In this team you'll have a unique opportunity to have first-hand exposure to the strategy of the company in key security initiatives, especially in building scalable and robust, intelligent and privacy-safe, secure and product-friendly systems and solutions. Our challenges are not some regular day-to-day technical puzzles -- You'll be part of a team that's developing novel solutions to first-seen challenges of a non-stop evolution of a phenomenal product eco-system. The work needs to be fast, transferable, while still down to the ground to make quick and solid differences.
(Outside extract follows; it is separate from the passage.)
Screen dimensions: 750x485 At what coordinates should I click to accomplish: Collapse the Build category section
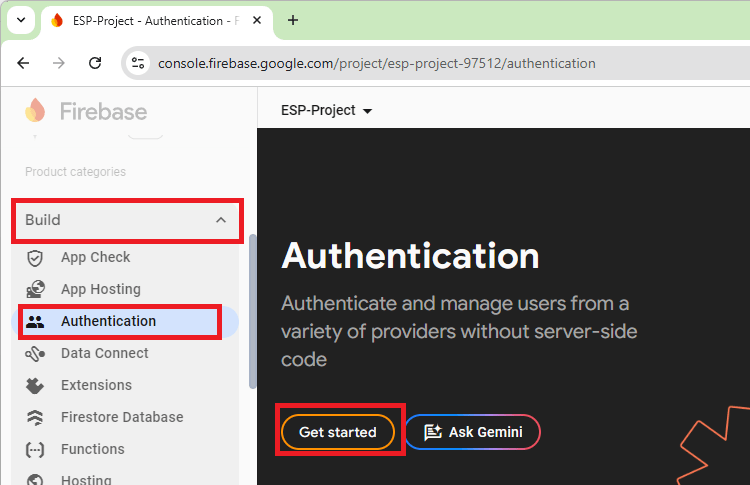pos(221,220)
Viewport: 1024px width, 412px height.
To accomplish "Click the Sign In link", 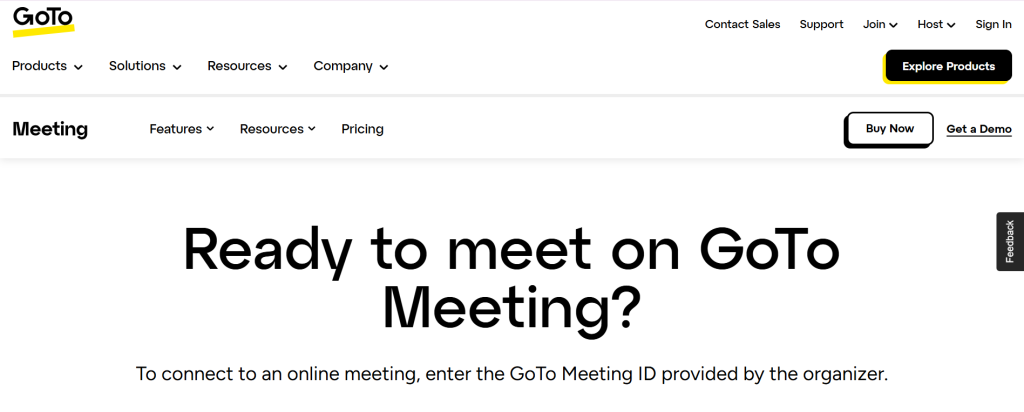I will (x=993, y=24).
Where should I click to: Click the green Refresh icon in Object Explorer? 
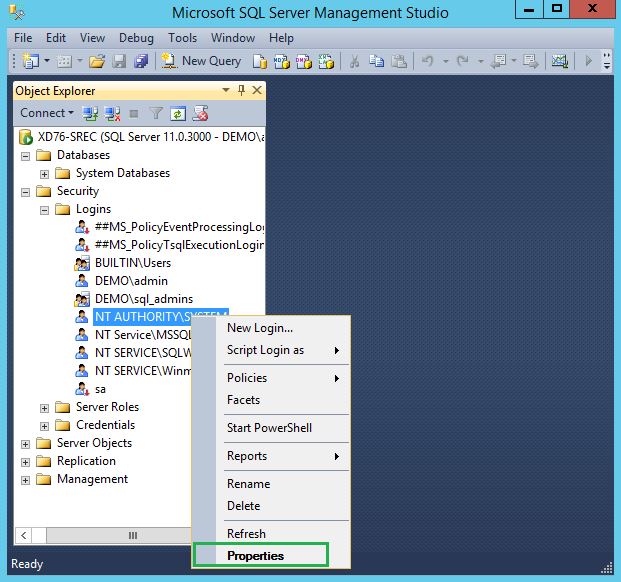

We are looking for talented individuals to join our team in 2025. As a graduate, you will get unparalleled opportunities for you to kickstart your career, pursue bold ideas and explore limitless growth opportunities. Co-create a future driven by your inspiration with TikTok USDS.
Please state your graduation date clearly in your resume.
Applications will be reviewed on a rolling basis. We encourage you to apply early.

Responsibilities:
- Build machine learning solutions to respond to and mitigate business risks in Tiktok products/platforms. Such risks include and are not limited to abusive account integrity, scalper, deal-hunter, malicious activities, brushing, click-farm, information leakage etc.
- Improve modeling infrastructures, labels, features and algorithms towards robustness, automation and generalization, reduce modeling and operational load on risk adversaries and new product/risk ramping-ups.
- Up-level risk machine learning excellence in privacy/compliance, interpretability, risk perception and analysis.
- Build fraud detection, anomaly detection, and risk-scoring models using supervised, unsupervised, and deep learning techniques.
- Apply graph-based models for detecting fraud networks

In order to enhance collaboration and cross-functional partnerships, among other things, at this time, our organization follows a hybrid work schedule that requires employees to work in the office 3 days a week, or as directed by their manager/department. We regularly review our hybrid work model, and the specific requirements may change at any time.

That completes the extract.